→ Data for the task:
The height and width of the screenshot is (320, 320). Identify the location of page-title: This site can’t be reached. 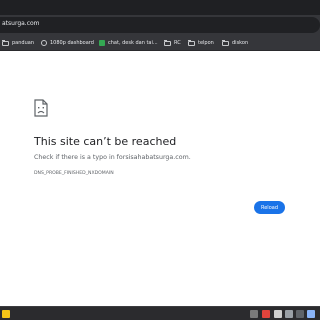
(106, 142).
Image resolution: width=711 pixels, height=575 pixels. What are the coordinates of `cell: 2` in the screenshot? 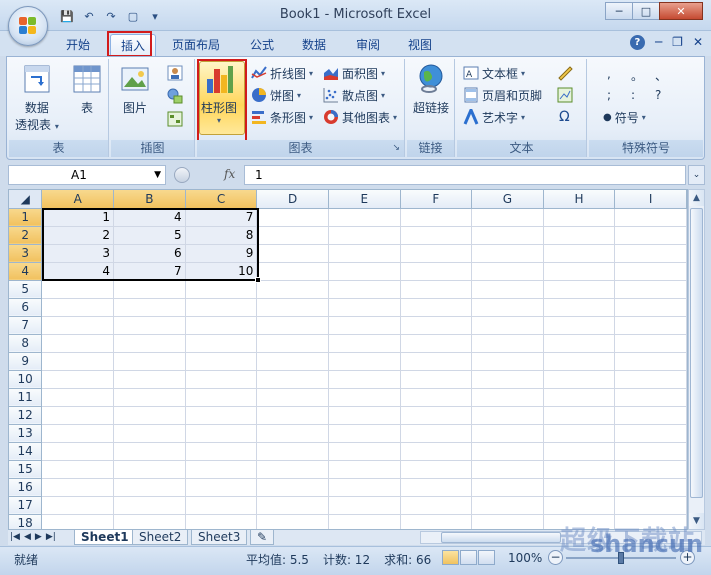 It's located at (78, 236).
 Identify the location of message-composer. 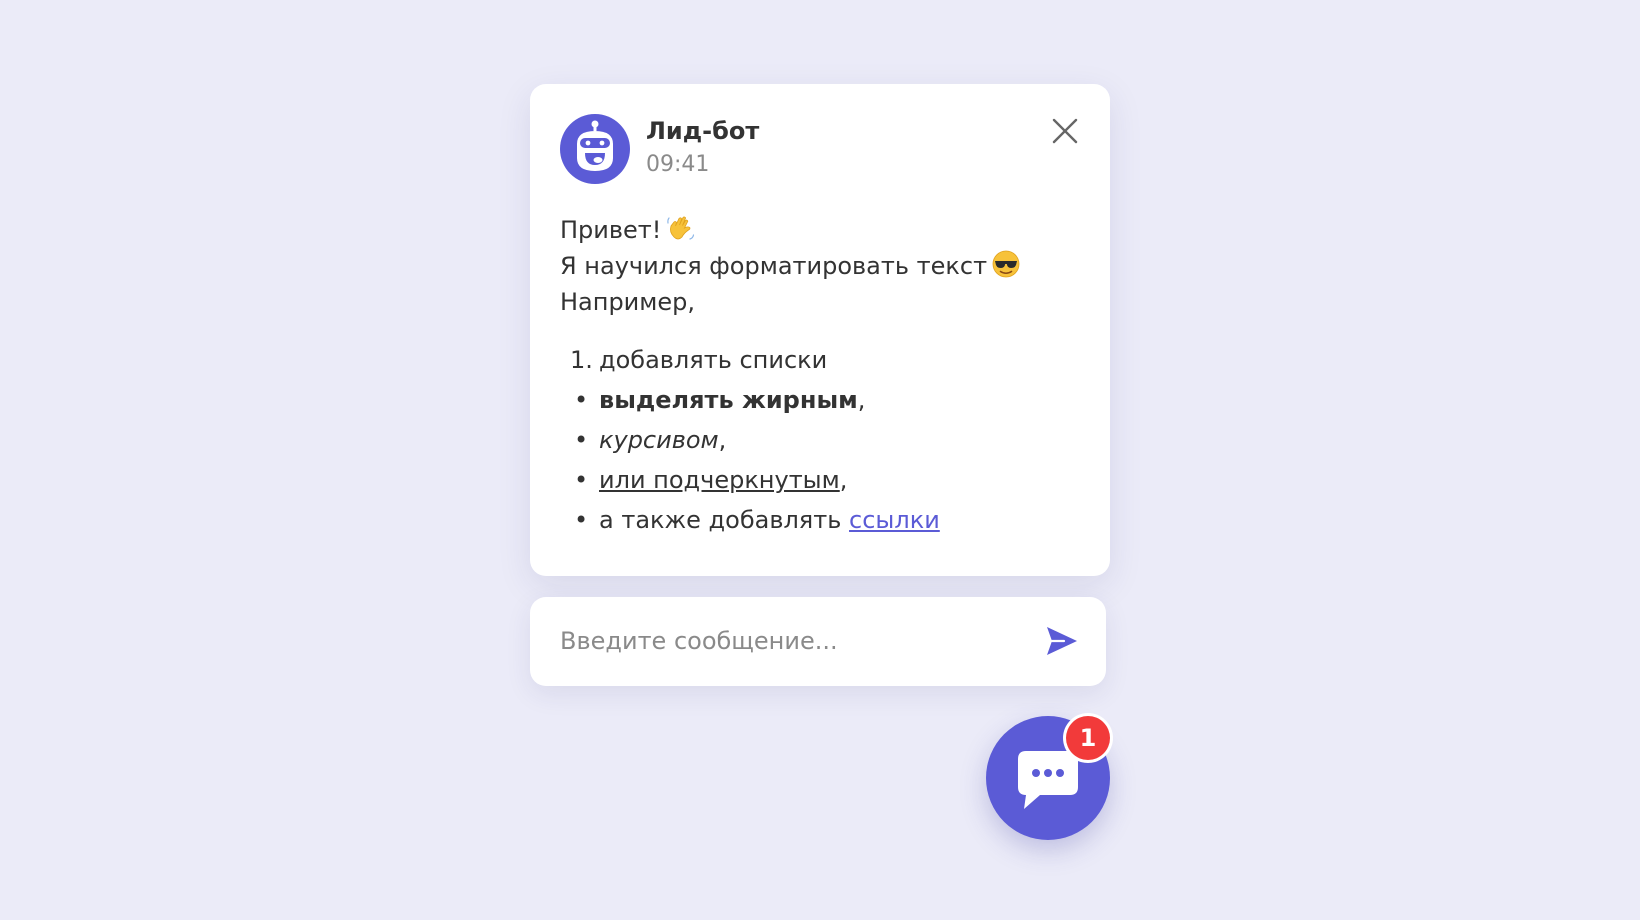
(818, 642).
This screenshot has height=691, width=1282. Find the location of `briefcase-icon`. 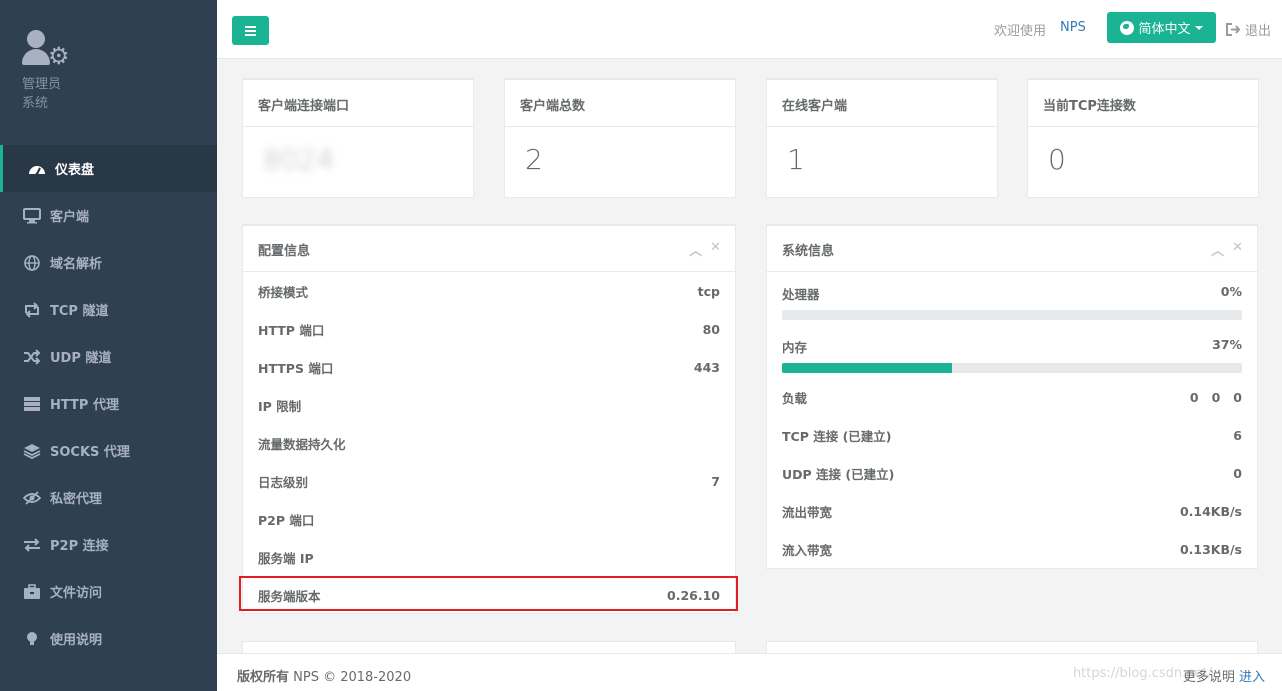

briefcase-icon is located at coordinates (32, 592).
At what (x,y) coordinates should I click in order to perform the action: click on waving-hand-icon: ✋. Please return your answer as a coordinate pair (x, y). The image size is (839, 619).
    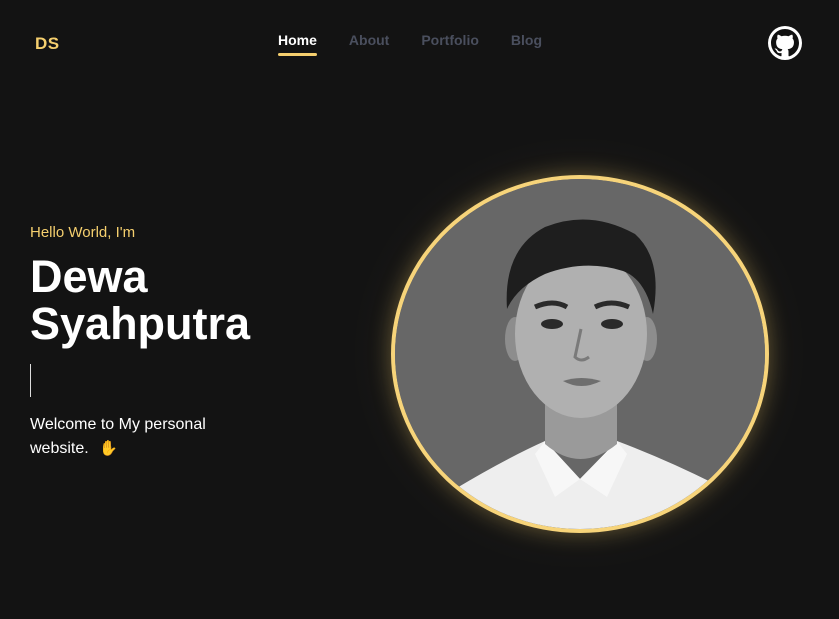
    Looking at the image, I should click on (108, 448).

→ Problem: Switch "coordinate pair" to "point" in the lines that run from the one holding "At what (x,y)" through the end of the records, inclusive, and change nothing else. Return only those lines, without the pictures.

→ Task solution:
At what (x,y) coordinates should I click in order to perform the action: click on waving-hand-icon: ✋. Please return your answer as a point (x, y). The image size is (839, 619).
    Looking at the image, I should click on (108, 448).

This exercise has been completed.